Essi, tuttavia, valutati con riferimento alla loro incidenza sulla capacità lavorativa generica, comportavano una invalidità pari all'84% dall'ottobre 2014 e successivamente, nella misura del 100% (CENTO PER CENTO) a decorrere dal dicembre 2014 (cfr. pagine 7 e 8 della consulenza).
Pertanto, pur riconoscendosi le condizioni sanitarie legittimanti la pretesa azionata, deve ritenersi che il defunto ricorrente presentasse i requisiti sanitari per il riconoscimento del beneficio richiesto solamente con decorrenza dall'ottobre 2015, facendo, cioè, applicazione del regime delle cc.dd. “finestre”.
Le conclusioni del CTU, del resto, trovano piena giustificazione nelle patologie accertate e nella documentazione sanitaria esaminata e possono, senz'altro, essere condivise e fatte proprie dalla giudicante.
Con riguardo alla decorrenza del beneficio, va, infatti, osservato che la questione è stata specificamente affrontata dalla Suprema Corte, che ha chiarito quanto segue: “In tema di pensione di vecchiaia anticipata, di cui all'art. 1, comma 8, della l. n. 503 del 1992, il regime delle c.d.
"finestre" previsto dall'art. 12 del d.l. n. 78 del 2010 (conv., con modif. in l. n. 122 del 2010) si applica anche agli invalidi in misura non inferiore all'ottanta per cento, come si desume dal chiaro tenore testuale della norma, che individua in modo ampio l'ambito soggettivo di riferimento per lo slittamento di un anno dell'accesso alla pensione di vecchiaia, esteso non solo ai soggetti che, a decorrere dall'anno 2011, maturano il diritto a sessantacinque anni per gli uomini e a sessanta anni per le donne, ma anche a tutti i soggetti che "negli altri casi" maturano il diritto all'accesso al pensionamento di vecchiaia "alle età previste dagli specifici ordinamenti” (Cass. Sez. L, sentenza n. 29191 del 13/11/2018; in senso conforme, cfr. Cass. Sez. L, ordinanza n. 17135 del 2019;
Sez.
6 - L, ordinanza n. 2382 del 03/02/2020).

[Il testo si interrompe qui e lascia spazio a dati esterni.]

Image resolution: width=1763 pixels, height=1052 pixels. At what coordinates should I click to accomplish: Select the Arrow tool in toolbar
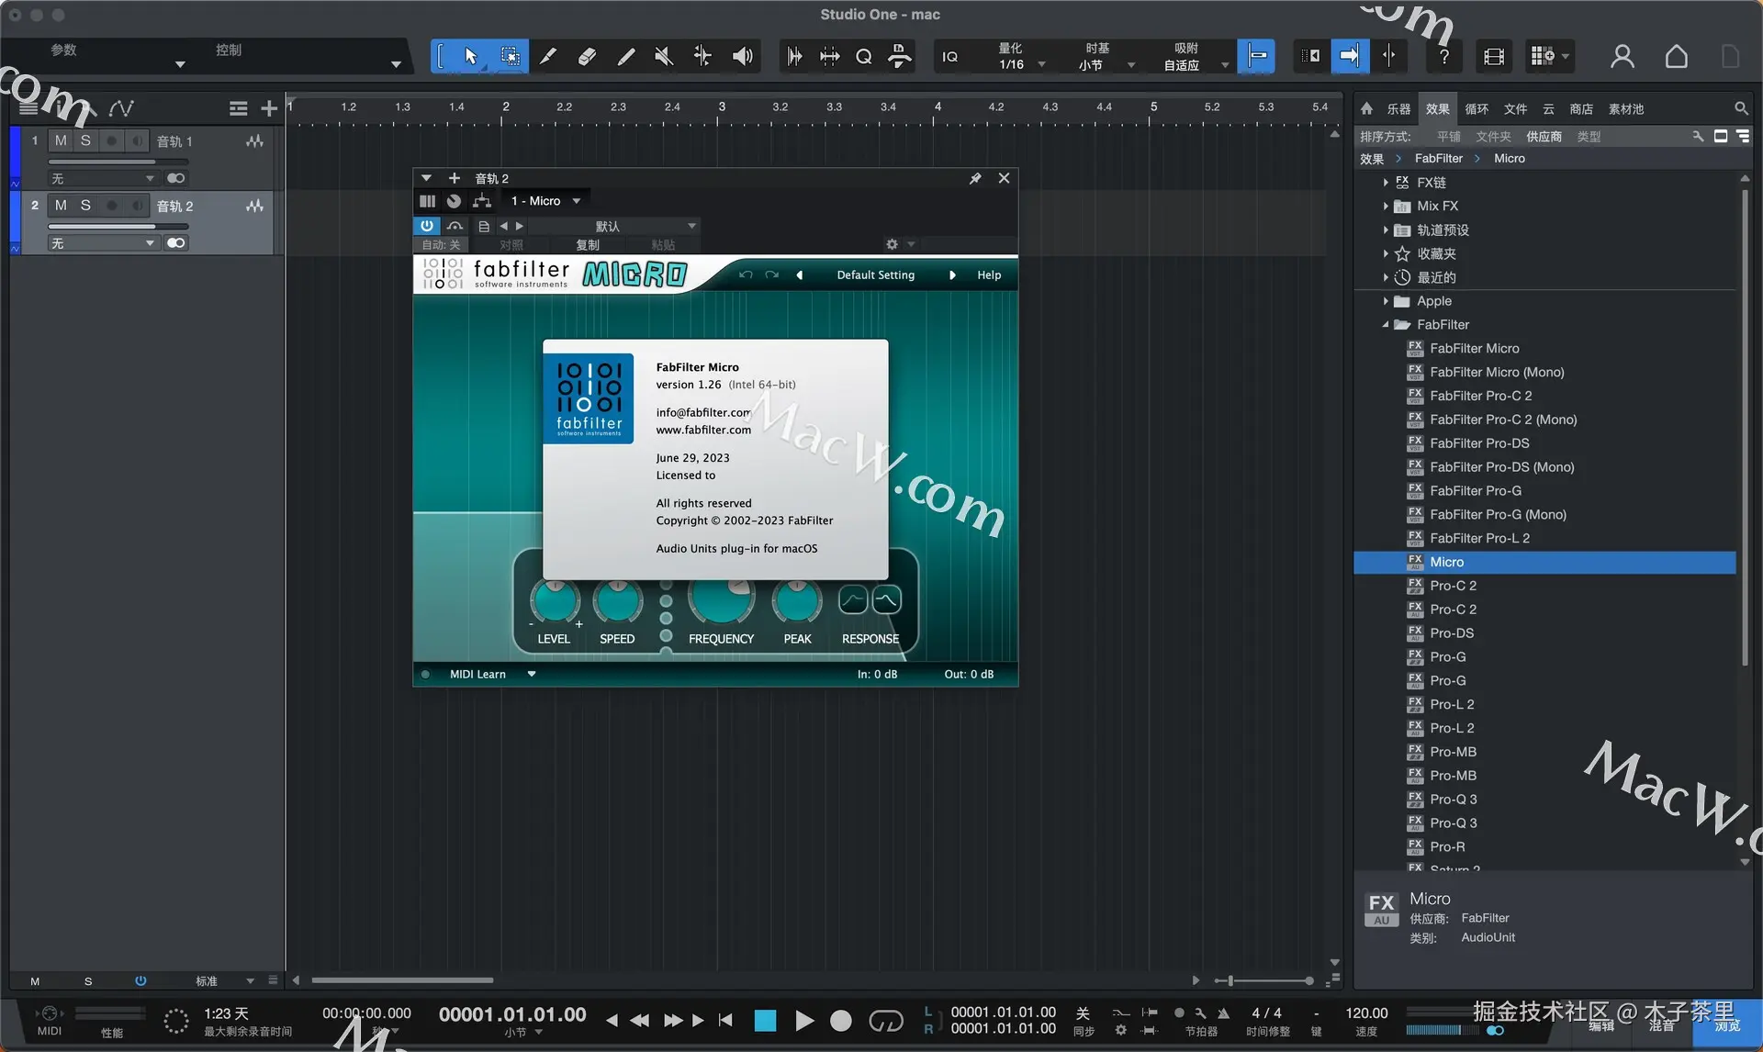pos(470,57)
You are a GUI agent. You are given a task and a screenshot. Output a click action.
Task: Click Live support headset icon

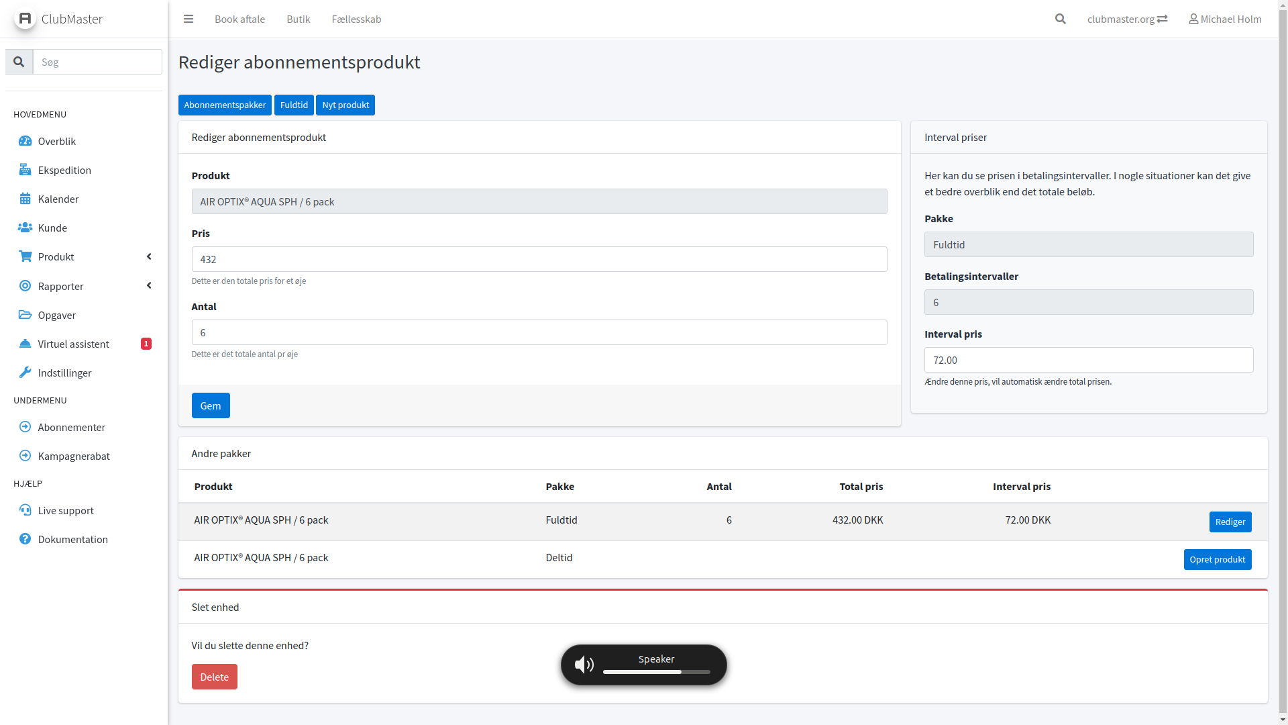(x=25, y=510)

Tale impostazione è stata, poi, ribadita con l'ordinanza n. 10613 del 4 giugno 2020, con cui la Corte di Cassazione, sulla scorta dell'orientamento ormai consolidato di legittimità, ha spiegato che non è possibile sostenere che, per includere le pensioni di vecchiaia anticipate nel meccanismo delle finestre, la legge avrebbe dovuto esplicitarlo espressamente, “dato che esse rientrano nell'ampio disposto (“alle età previste dagli specifici ordinamenti negli altri casi”) utilizzato, in via residuale, dal legislatore nello stesso art. 12 cit. (e già impiegato in termini simili ed in via generale dall'art. 1 comma 5 della legge 247/2007)”.
In questa sede si rinvia alle condivisibili argomentazioni espresse nelle decisioni di legittimità appena richiamate, alla stregua delle quali anche la fattispecie per cui è causa rientra nell'ambito applicativo dell'art. 12 del decreto-legge n. 78/2012 convertito con modificazioni dalla legge n. 122/2010, sicché il diritto alla decorrenza del trattamento pensionistico si consegue dopo dodici mesi dalla data di maturazione dei previsti requisiti.
Pertanto, nel caso di specie, non possono ritenersi sussistenti i requisiti per la concessione della pensione anticipata di vecchiaia ex art. 1 comma 8 d.lgs. 503/1992 con retrodatazione, considerando, da un lato, il riconoscimento degli stessi solamente a decorrere dall'ottobre
2014 e, dall'altro, la data di maturazione dei necessari requisiti facendo applicazione del regime delle cc.dd. finestre.
Pertanto, la domanda deve essere rigettata.
Visto l'art. 152 disp. att. c.p.c. (nuovo testo), compensa le spese.
P. Q. M.
Il Giudice del lavoro, definitivamente pronunciando, così provvede: 1) rigetta il ricorso;
2) compensa integralmente le spese di lite.